日本と他国の違いを経験することは文章を読んだだけの上っ面だけの知識を確かな実感へと変えてくれる。日本に閉じこもっているだけでは知らない世界がたくさんあるはずだ。日本だけではなく、今いる空間や知っている世界から飛び出して別の世界を知るような様々な経験をもっと積まなければならないと強く感じた。
上っ面の知識は時に大きな決断ミスを生むかもしれない。決断の選択肢の比較検討をするには上っ面の知識では情報量が経験するよりも圧倒的に少ないからだ。日本の電力自由化政策をとってみれば、国力を下げることに繋がりかねない危険な政策であることは海外の事例を見れば明白なことだと細田先生は話した。そうだとすれば今の政治家は知識ではわかっていながらも自分の利益を優先させているのだろう。それは海外の事例は上っ面の知識でしかないからだ。もちろん海外の事例を直接すべて経験することは難しく不可能に近い。しかし別の様々な経験が海外の事例の経験を疑似経験のように想像させるのに役に立つだろう。
不明瞭な未来についても同じだ。まだ生じていない未来のリスクを経験することはできない。しかし他の多くの経験が未来の予測の精度を上げていくに違いない。東日本大震災の時にどれだけの経験豊富なベテランが英断を下しただろうか。また比較するデータが間違っていればもしくは誇張操作されていれば正しい比較はできない。それらを見破るのも豊富な経験が必要だ。
私は正しい比較で良い決断ができるようにコロナ禍で活動が制限されていてもできる限りの様々な経験を大学でしたいと思う。しかし実際は心を病んでなかなか一歩踏み出せなかった。心を病んでしまった理由の一つにオンラインでの自分と他人の比較があると感じる。自他の比較はモチベーションの向上につながり一見悪いことのようには見えない。だが時に壊滅的な影響をメンタルヘルスにもたらすこともある。SNSなどをみて他人の人生と比較することで自分の欠点に目が付き、劣等感に苛まれ、抑うつ状態に陥る。オンライン授業でも実際は画面の向こう側でさぼっている人もいるのかもしれないが、全員が真面目に受けているように感じて自分だけが置いて行かれている気がしてしまう。なぜSNSやオンラインでは自分の欠点に目が行くのか。

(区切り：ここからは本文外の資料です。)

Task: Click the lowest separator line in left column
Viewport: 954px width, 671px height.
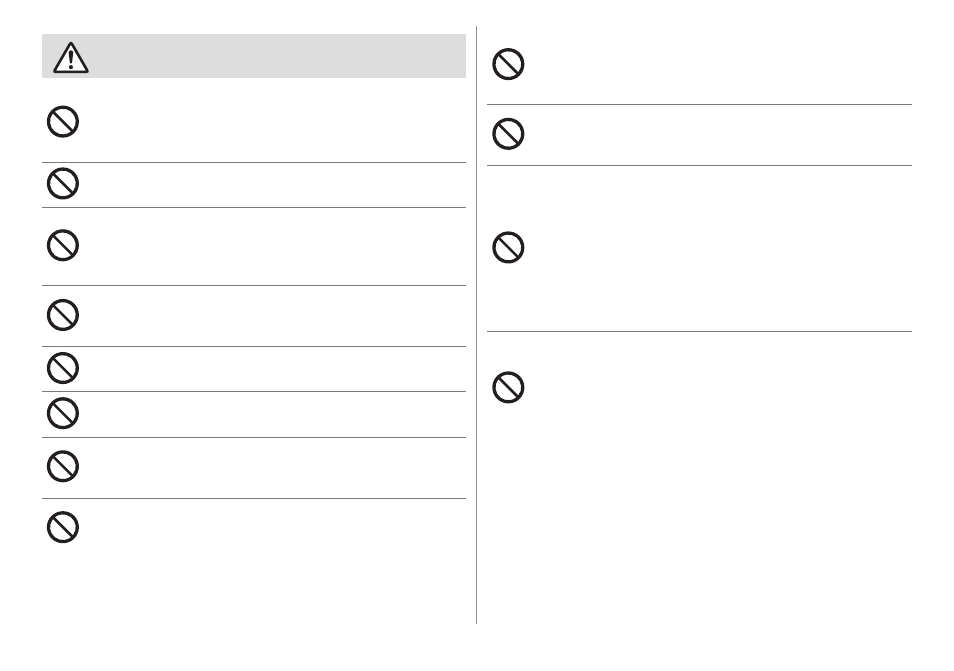Action: 254,498
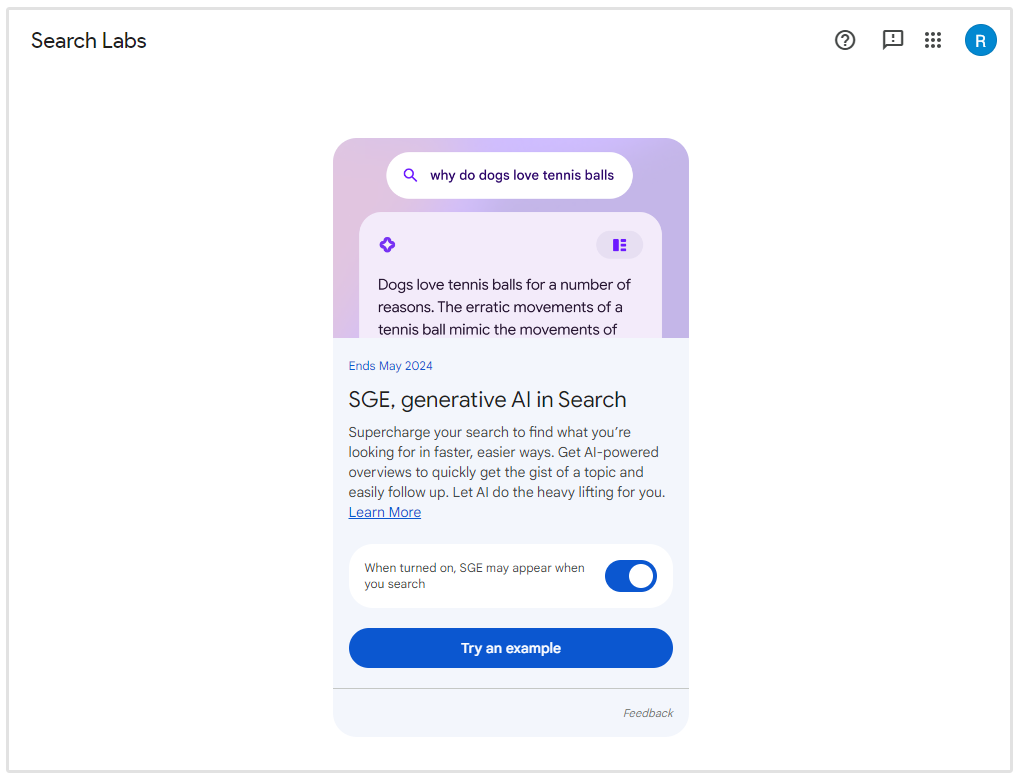The height and width of the screenshot is (780, 1020).
Task: Click the 'Supercharge your search' description paragraph
Action: coord(506,462)
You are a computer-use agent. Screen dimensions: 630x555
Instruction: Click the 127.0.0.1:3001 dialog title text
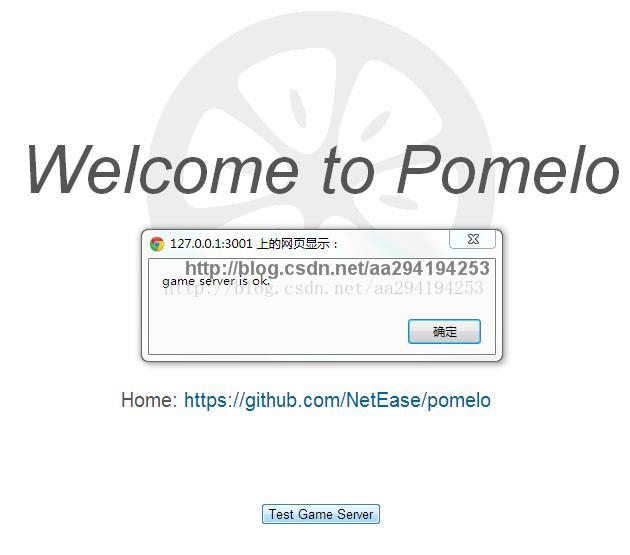tap(211, 244)
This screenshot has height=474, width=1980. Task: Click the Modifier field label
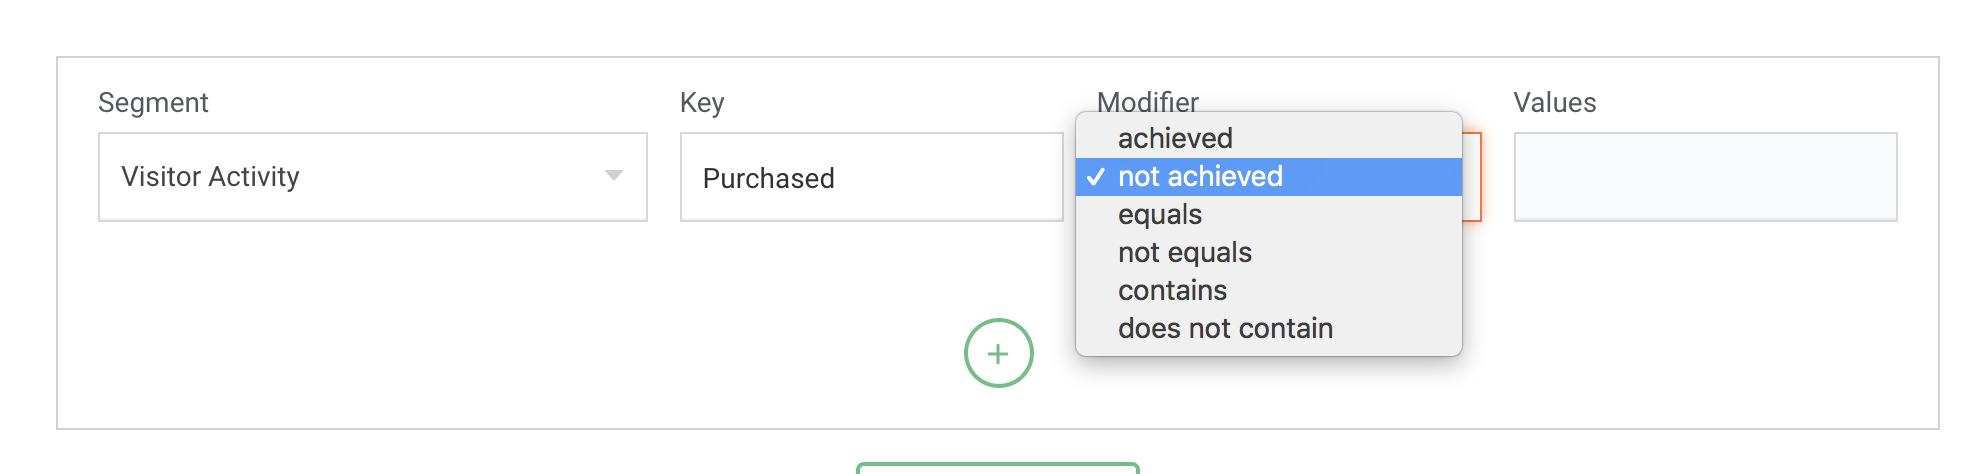[x=1147, y=101]
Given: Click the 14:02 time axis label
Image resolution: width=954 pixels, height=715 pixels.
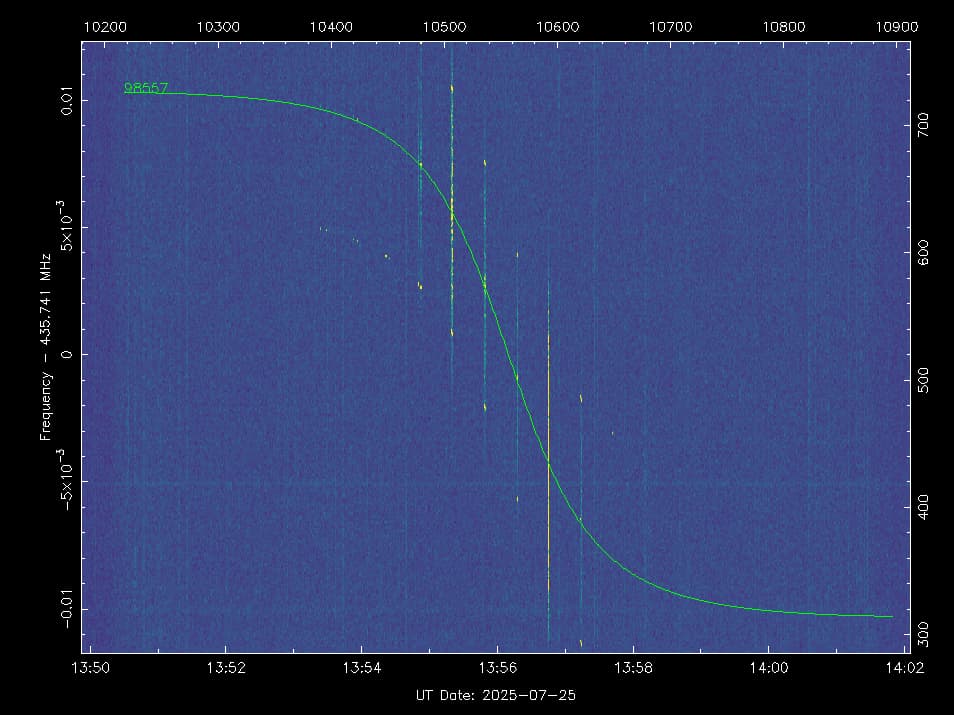Looking at the screenshot, I should pos(903,669).
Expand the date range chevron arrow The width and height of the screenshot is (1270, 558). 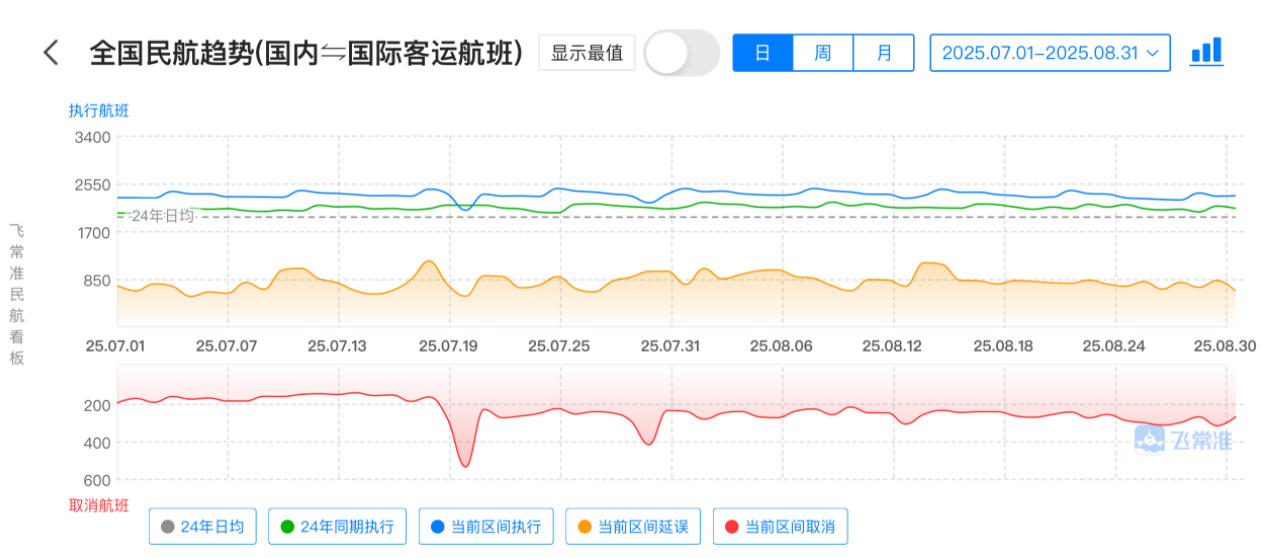(1153, 53)
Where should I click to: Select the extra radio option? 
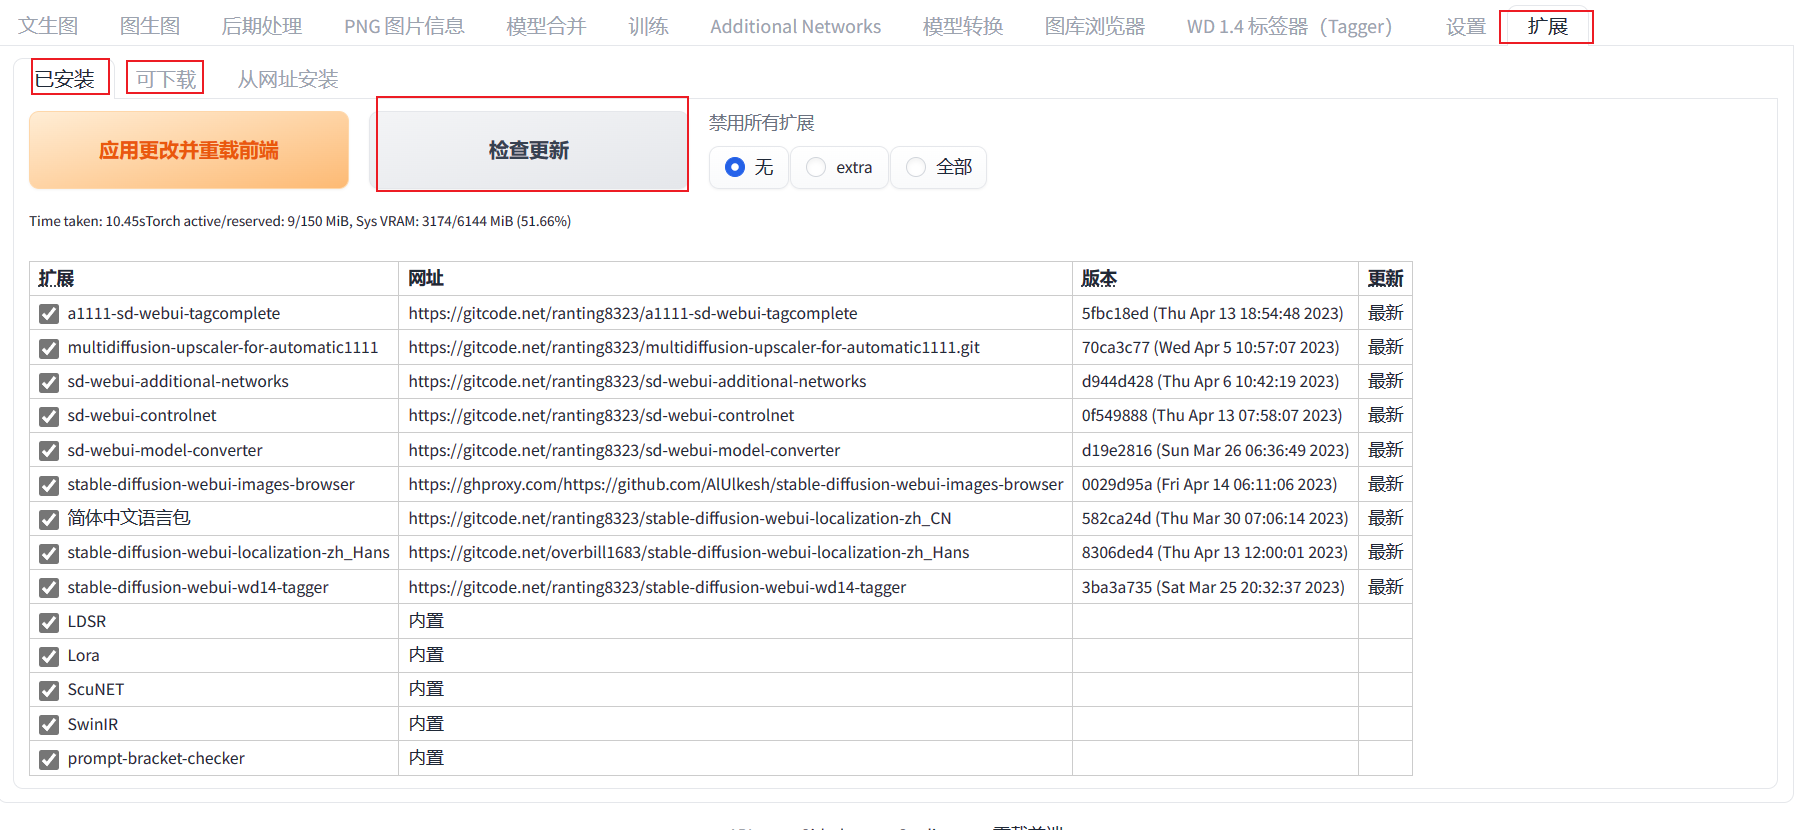(816, 167)
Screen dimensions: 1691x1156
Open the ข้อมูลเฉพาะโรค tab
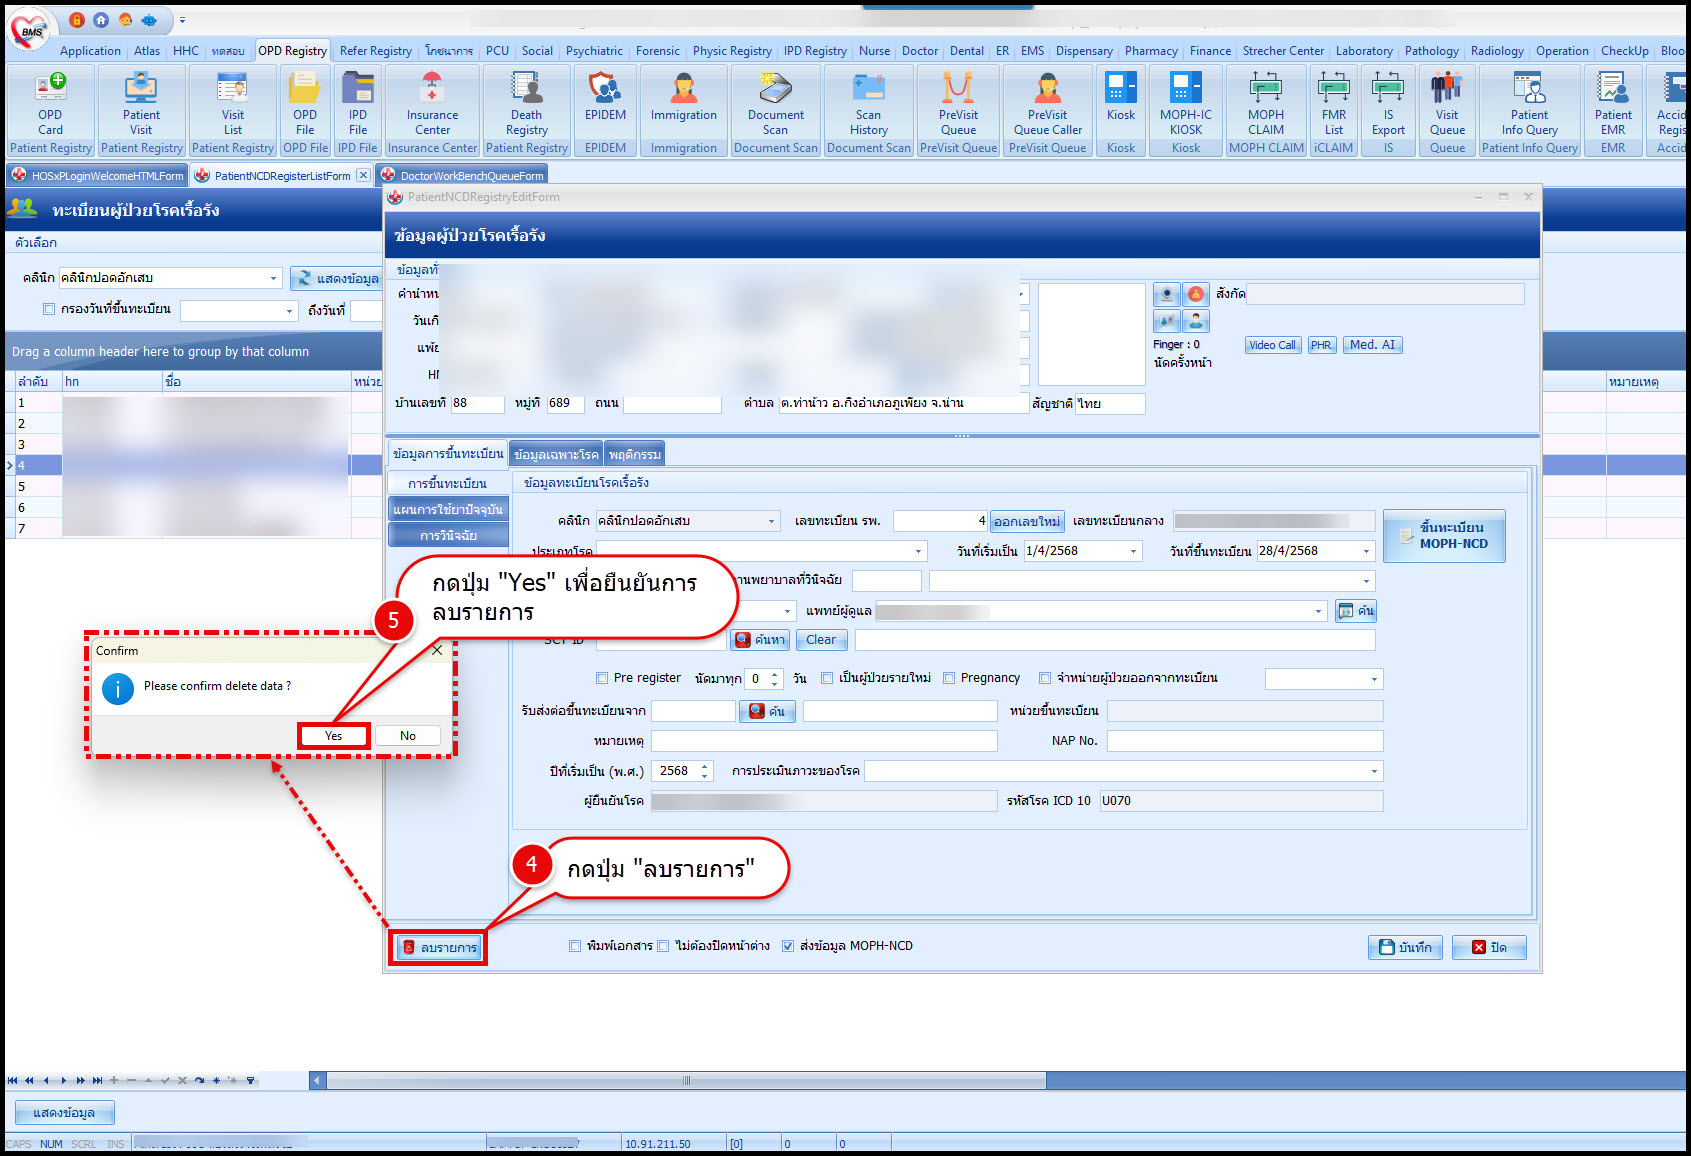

それはオンラインでは自分と他人の比較をするには情報が少ないからだ。つまりSNSやオンライン授業ではその人の上っ面を見ていることに他ならない。対面で会話や雑談をして初めてあらゆる角度から他人をみることができて自分と他者の比較が正確にできるようになる。SNS上の上っ面の情報のみで比較をするのではなく、実際に対面で会話をするという経験が正しい自分と他者との比較を生むのだ。そしてモチベーションの向上につながるのだ。
正しい比較をして良い決断ができるようになるにはリアルな経験が必要不可欠だ。上っ面の情報を学ぶだけではなく自らリアルな経験をして多角的に物事を見ることを心がけていきたい。